The guide discusses how to use Microsoft products, services and administrative tools to help our controller customers find and act on personal data to respond to DSRs. Specifically, this includes how to find, access, and act on personal data that reside in the Microsoft cloud. Here’s a quick overview of the processes outlined in this guide:

  1. Discover—Use search and discovery tools to more easily find customer data that may be the subject of a DSR. Once potentially responsive documents are collected, you can perform one or more of the DSR actions described in the following steps to respond to the request. Alternatively, you may determine that the request doesn't meet your organization’s guidelines for responding to DSRs.

  2. Access—Retrieve personal data that resides in the Microsoft cloud and, if requested, make a copy of it that can be available to the data subject.

  3. Rectify—Make changes or implement other requested actions on the personal data, where applicable.

  4. Restrict—Restrict the processing of personal data, either by removing licenses for various Azure services or turning off the desired services where possible. You can also remove data from the Microsoft cloud and retain it on-premises or at another location.

  5. Delete—Permanently remove personal data that resided in the Microsoft cloud.

  6. Export—Provide an electronic copy (in a machine-readable format) of personal data to the data subject.

Each section in this guide outlines the technical procedures that a data controller organization can take to respond to a DSR for personal data in the Microsoft cloud.

Terminology

The following provides definitions of terms that are relevant to this guide.

  • Controller—The natural or legal person, public authority, agency or other body which, alone or jointly with others, determines the purposes and means of the processing of personal data; where the purposes and means of such processing are determined by Union or Member State law, the controller or the specific criteria for its nomination may be provided for by Union or Member State law.
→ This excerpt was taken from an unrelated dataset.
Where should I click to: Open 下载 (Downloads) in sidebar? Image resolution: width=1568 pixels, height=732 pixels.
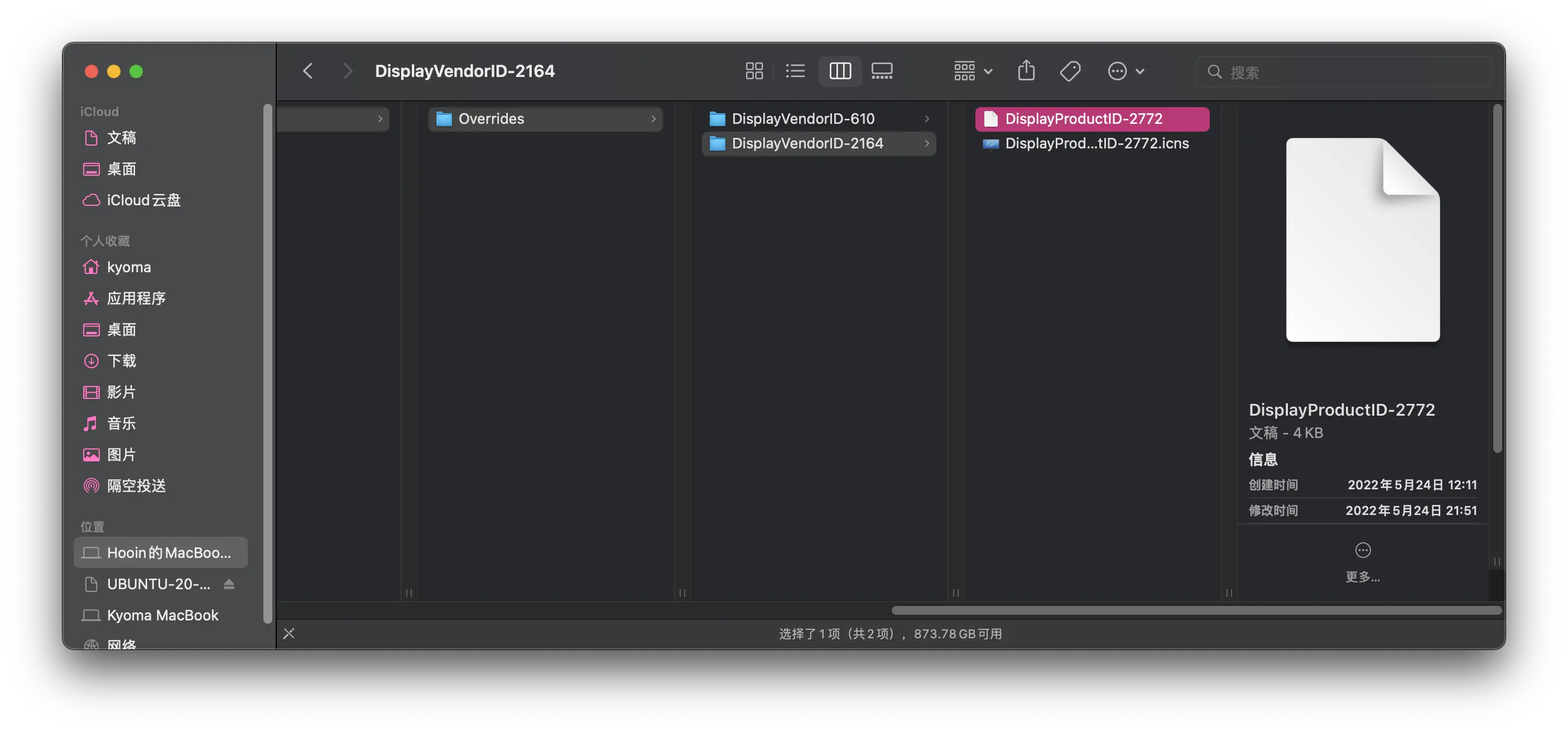[121, 361]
  • Personal data and data subject—Any information relating to an identified or identifiable natural person (‘data subject’); an identifiable natural person is one who can be identified, directly or indirectly, in particular by reference to an identifier such as a name, an identification number, location data, an online identifier or to one or more factors specific to the physical, physiological, genetic, mental, economic, cultural or social identity of that natural person.

  • Processor—A natural or legal person, public authority, agency or other body which processes personal data on behalf of the controller.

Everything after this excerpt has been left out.